I got about 10 hours of vacation time on my 10 day work trip. I worked ungodly hours in a place some people would call paradise and I finally got an opportunity to actually see some of it. I used that free time and took a ferry to a nearby island. White sand beaches, a hilly countryside, vineyards everywhere.

I got off the boat and walked to a local beach. Then walked to a hill on the top of the island with a 360 degree view of the ocean. It was incredible. Every turn I took, there were breathtaking views of the ocean or the landscape. Then I walked to a vineyard for lunch. I don’t even drink wine and I drank it. And it was spectacular.

There is something about walking in a place which really gives you a feel. I hoofed it a pile of miles that day. And I loved every minute of it.

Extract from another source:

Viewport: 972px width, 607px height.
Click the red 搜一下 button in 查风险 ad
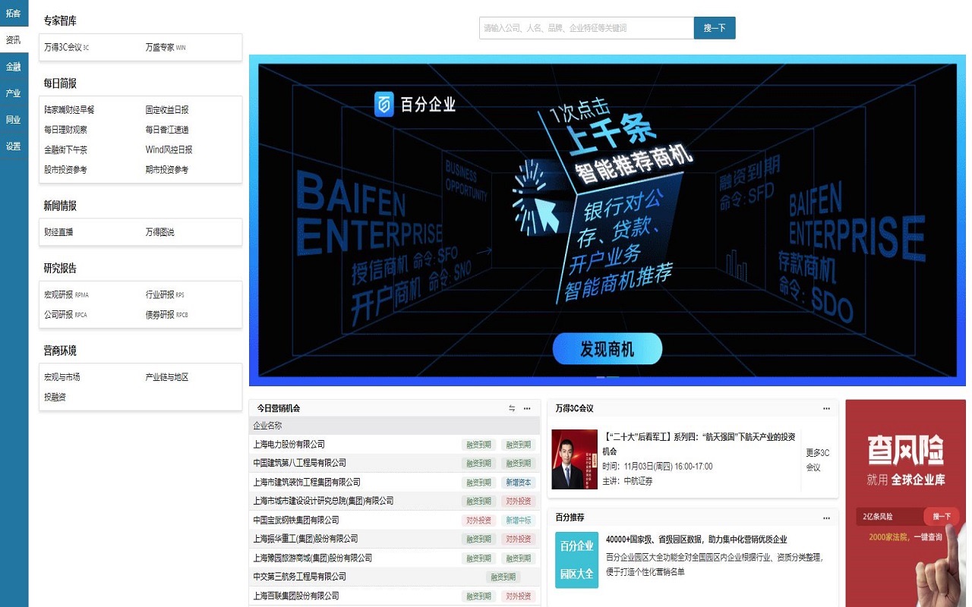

But on my walk, a few different times, I heard the sound of a truck rumbling. And the all too familiar sound of glass bottles clanging into other glass bottles as they were tossed into it. It was literally garbage day in paradise.

That truck passed me once…and smelled eerily similar to the garbage trucks in New York City. I imagine the inside of that truck looked the same too.

It was a great reminder that paradise doesn’t really exist. Not in the form that I picture it in anyway. When I think of paradise, I’m really thinking of vacation. A place where your bed is made for you every day. A place where you don’t have to clean up. A place where it’s sunny most days. Where the views are prettier than home. Where you eat out all the time. A place where you don’t have to take the garbage out.

It was a lesson that a life without responsibilities doesn’t exist. That I need to build my paradise into my regular life. Into my regular responsibilities. This is much easier said than done. But paradise won’t ever really exist without doing this.

I’ve documented my thoughts on just changing your mindset. I don’t know how that’s possible if you are in really bad situations in several aspects of your life. This is as much or more about your physical surroundings (job, home, health, financial security, etc.) as it is altering your mental state. But it is some combination of both.

You cannot just change your job and expect to be in a great place. You cannot just move into a better apartment and expect the rest of your life to be all roses. They did a study on lottery winners, and they found that 2 years after they win the lottery, they go back to the same level of happiness they experienced before they won. The luster of the new money wears off. You need to work on changing your mindset as well as your situation. You need to work on building paradise into your everyday life.

A vacation, an escape from every day responsibilities, will most times be a welcome break. It gives you a rest. A chance to catch your breath. But just keep in mind that there is a garbage day in paradise too.

If your version of paradise doesn’t include garbage day, then you are thinking in fiction. The trick is to find paradise within your reality.